Wie werden Kunden bei Sicherheitsvorfällen benachrichtigt?
amaise folgt bei Sicherheitsvorfällen den international anerkannten Meldepflichten und den gesetzlichen Anforderungen der jeweiligen Jurisdiktion:
DSGVO Art. 33/34 (EU): Meldung an die zuständige Aufsichtsbehörde innerhalb von 72 Stunden. Benachrichtigung betroffener Personen bei hohem Risiko.
Schweizer nDSG Art. 24: Meldung an den EDÖB (FDPIC) und betroffene Personen so rasch wie möglich bei Datenschutzverletzungen mit hohem Risiko.
US-Regulierungen: Einhaltung der jeweils anwendbaren State Breach Notification Laws sowie branchenspezifischer Vorgaben.
HIPAA (US-Gesundheitsdaten): 60 Tage für Benachrichtigung betroffener Personen und HHS, State Breach Notification Laws mit teils kürzeren Fristen von 30-45 Tagen.

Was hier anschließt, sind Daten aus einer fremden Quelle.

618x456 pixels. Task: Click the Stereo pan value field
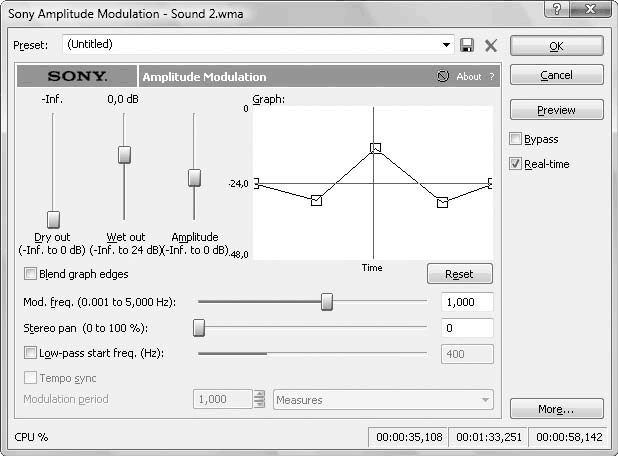[x=466, y=328]
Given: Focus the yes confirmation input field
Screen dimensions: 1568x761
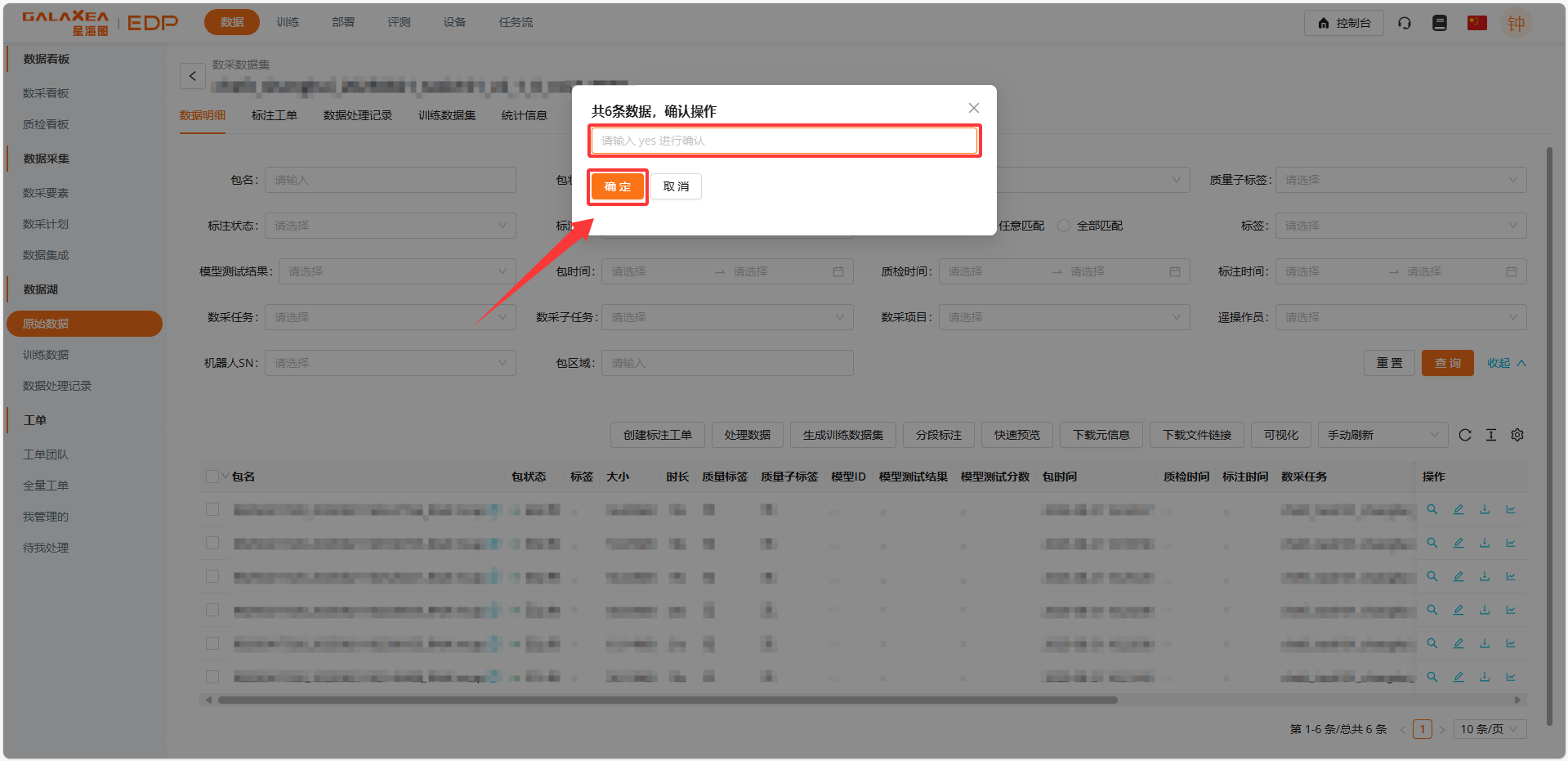Looking at the screenshot, I should 784,141.
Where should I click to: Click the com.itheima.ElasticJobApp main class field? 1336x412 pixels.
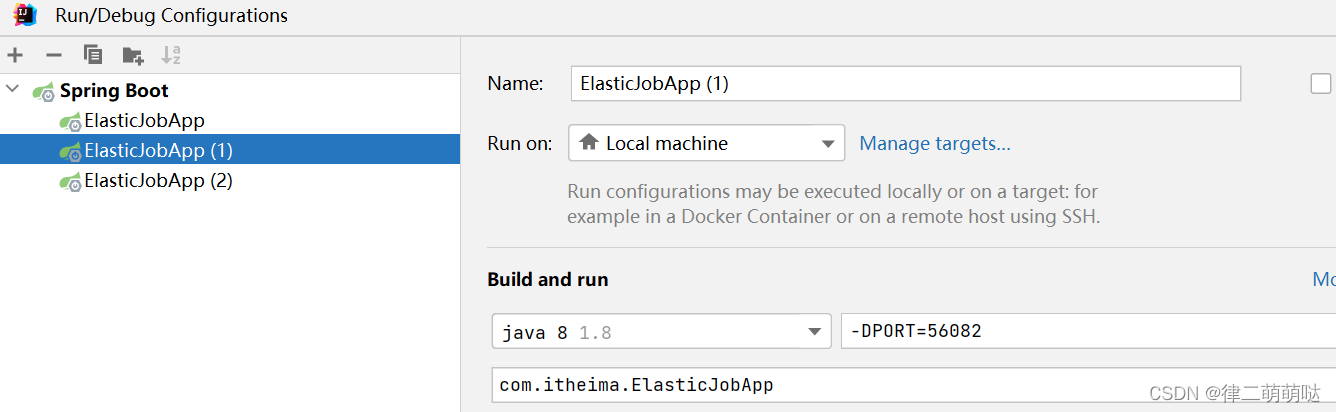click(x=914, y=385)
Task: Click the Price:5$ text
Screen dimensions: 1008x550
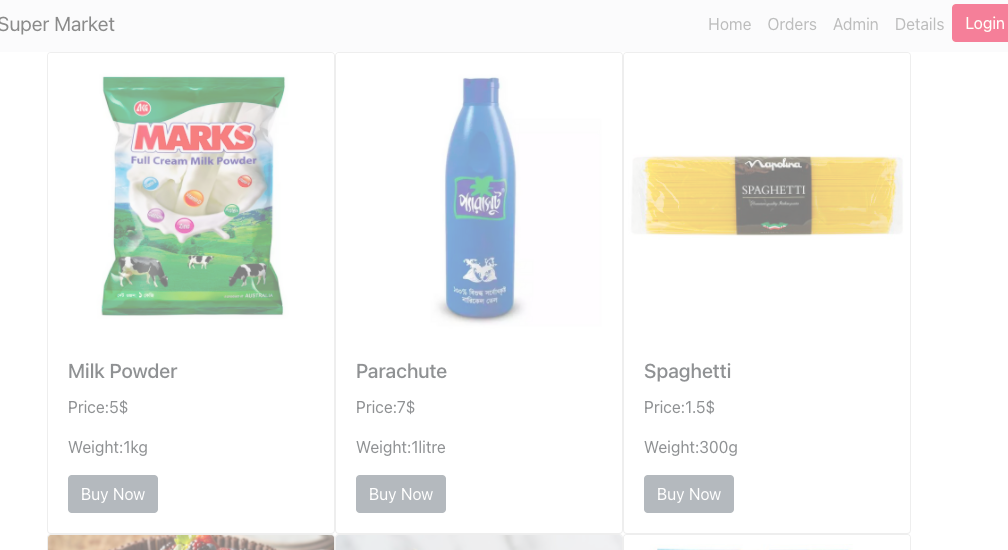Action: click(98, 407)
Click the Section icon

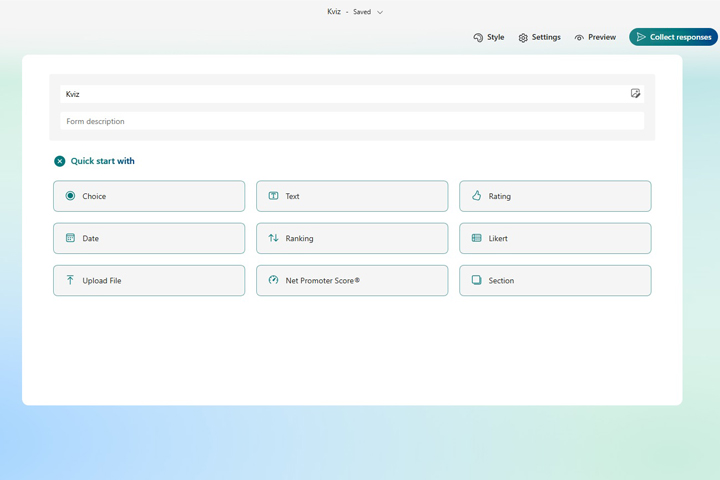(476, 280)
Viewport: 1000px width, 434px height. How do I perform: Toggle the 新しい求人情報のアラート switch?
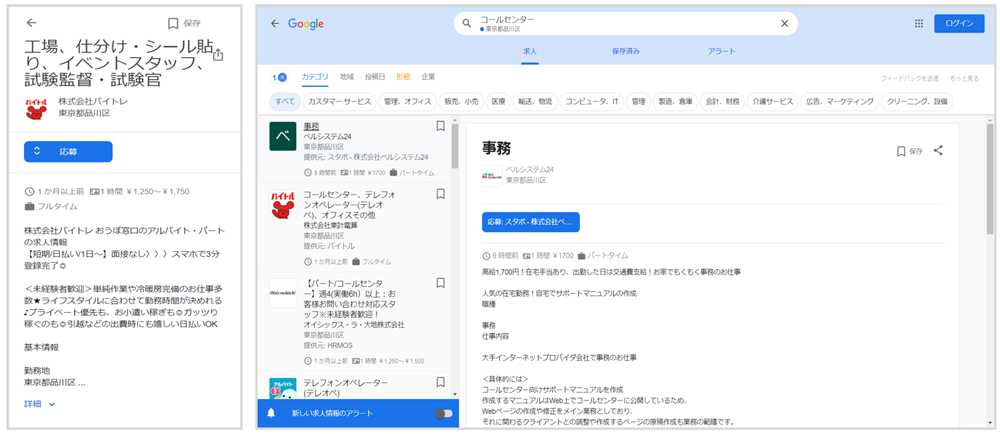point(442,413)
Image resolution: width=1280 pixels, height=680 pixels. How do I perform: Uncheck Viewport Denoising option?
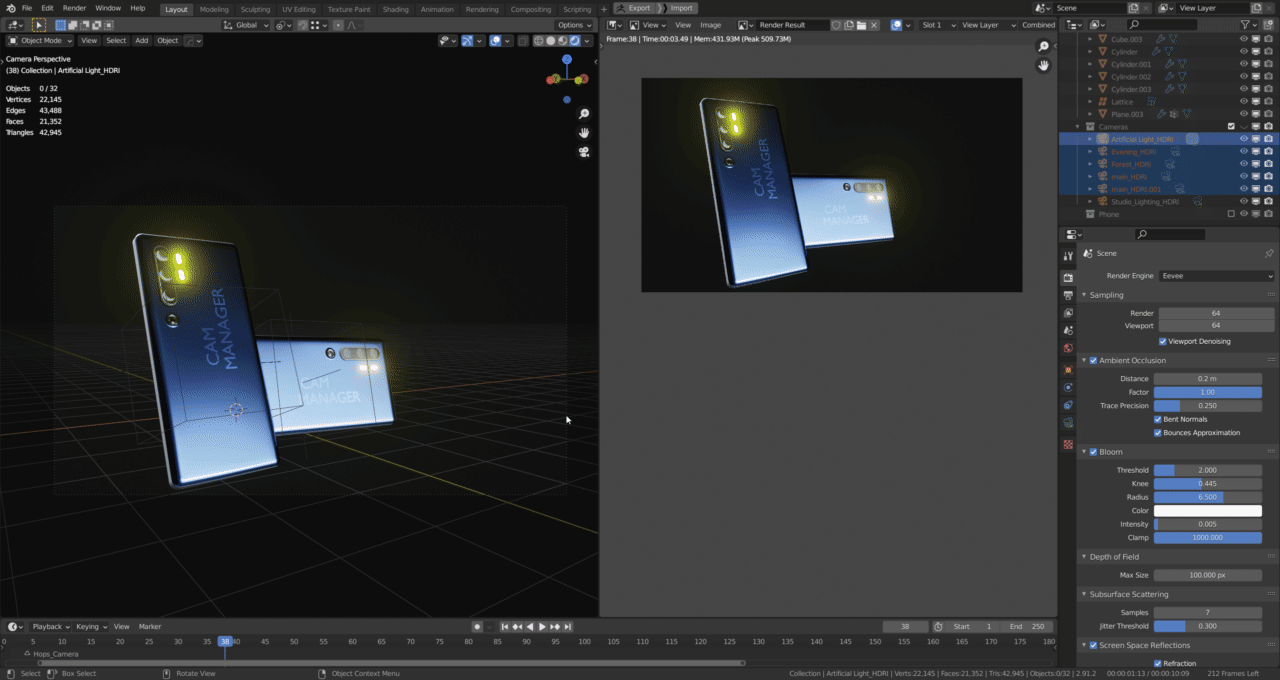pyautogui.click(x=1162, y=341)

Berufsgeheimnis: Bewertung der Implikationen bei Daten, die besonderen Geheimhaltungspflichten unterliegen (z. B. Anwaltsgeheimnis, ärztliche Schweigepflicht).
Kommunikationskanäle:
Direkte Kundenkommunikation für betroffene Mandanten
Statusseite für öffentliche Updates
Vorfalldetails umfassen: Was geschehen ist, Umfang, Auswirkungen und ergriffene Gegenmassnahmen
Für S1- und S2-Vorfälle gelten dokumentierte Reaktions-SLAs für Bestätigung und initiale Kommunikation.
Benachrichtigung des Kunden als Auftraggeber:
amaise benachrichtigt den Kunden als Auftraggeber (Controller) innerhalb von 24 Stunden nach Feststellung eines Sicherheitsvorfalls, der dessen Daten betrifft. Dies ermöglicht dem Kunden, seine eigenen regulatorischen Meldepflichten fristgerecht zu erfüllen.